Blog, Self Discovery

Fleeting reaction vs deep time emotion

Fleeting reaction versus deep time emotion. 

I’ve noticed something weird over the past few years. As I grow older and settle into myself, finally, I still find myself comparing others’ success to my own, even though underneath I know that really it doesn’t matter. It’s hard to really explain what I mean, but I’m going to give it a go and see if it makes any sense!

Knowing myself has been a hard-fought battle over my thirties, one which I’m happier each day to say that I think I’ve won. I’m more settled, more confident, and more aware of myself now. Looking back over my teens and twenties, where I never knew who I was or where I was going, I can say I feel more solid, more whole somehow. I know my thoughts.

I have a few viewpoints now that run through me, deeply, like a slow flowing river. A core self, an essence of the way I see the world. That in this society, beyond a certain point to cover basic necessities, more money doesn’t make happiness. Increasing hours spent chasing increasing salaries to buy increasingly more ‘stuff’? It means nothing. A step back from reactionary politics, a long view of time and humans and land and life. Choosing where to exist, and how. Slowing down has given me time to look at things in a different way to myself in younger days. But some days, it doesn’t feel like this.
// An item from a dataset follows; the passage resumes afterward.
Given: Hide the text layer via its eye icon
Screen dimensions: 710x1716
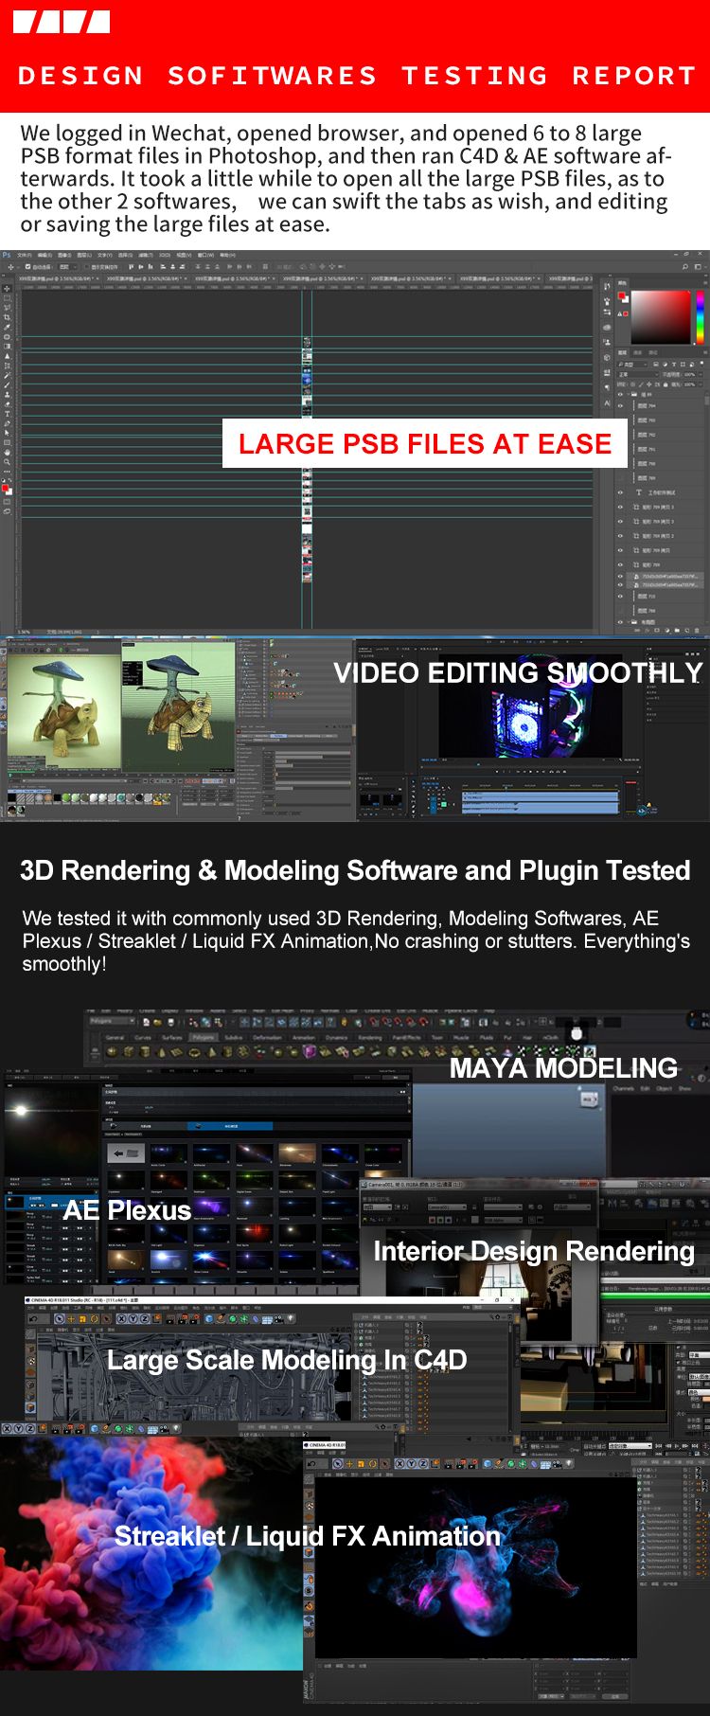Looking at the screenshot, I should [620, 492].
I still feel flashes of jealousy when faced with those who have achieved traditional ‘success’. More money, more property, flashier lifestyles. It’s really strange – I’m happy, settled, and comfortable, but still that fleeting comparison takes me by surprise sometimes. Is it a human reaction, wanting something that is ‘more’ than what I think I have, even though by shifting the value from ‘money’ to ‘time’ means I have way more of it? Am I not as settled as I think I am?
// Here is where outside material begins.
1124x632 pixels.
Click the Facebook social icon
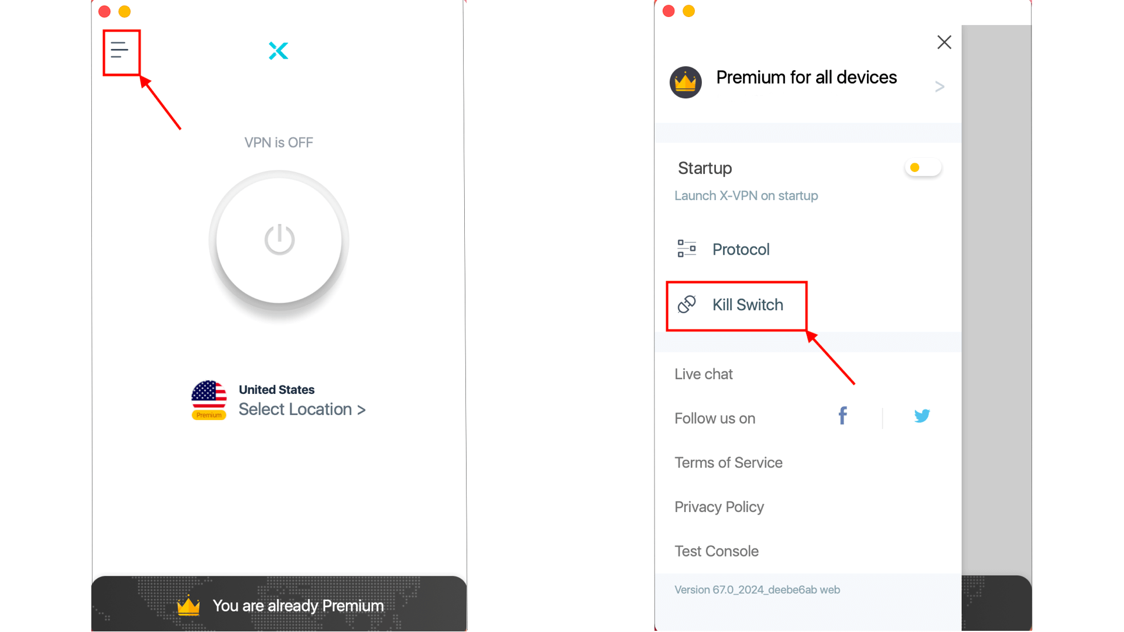(x=841, y=416)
I think it’s a bit of both. Fleeting surface reactions don’t really affect the way I think underneath it all. I have these blips of emotion, of comparison, but I know underneath that I don’t really care. It’s a small jealousy, a knee-jerk reaction that doesn’t reflect how I actually feel. I’ve no idea why these happen, but I think it might be part of the journey of letting go of this old life still. Living within a societal framework that values these things means that everything is geared up towards things like more money and more ‘status’. Comparison is inevitable, at least for me. Within that framework, yes, others have more than me. But within my framework, value is given to other things, levelling the field between those other people and me.

I’m learning to listen to these reactions, to wonder if they signify anything important to me. Most of the time, they don’t. It’s just a small reaction to living in a comparative society. They don’t tend to reflect that core self inside. Like a mountain, or a deep sea, it’s just surface weather.

Slow time versus fast time.

Fleeting reaction versus deep time emotion.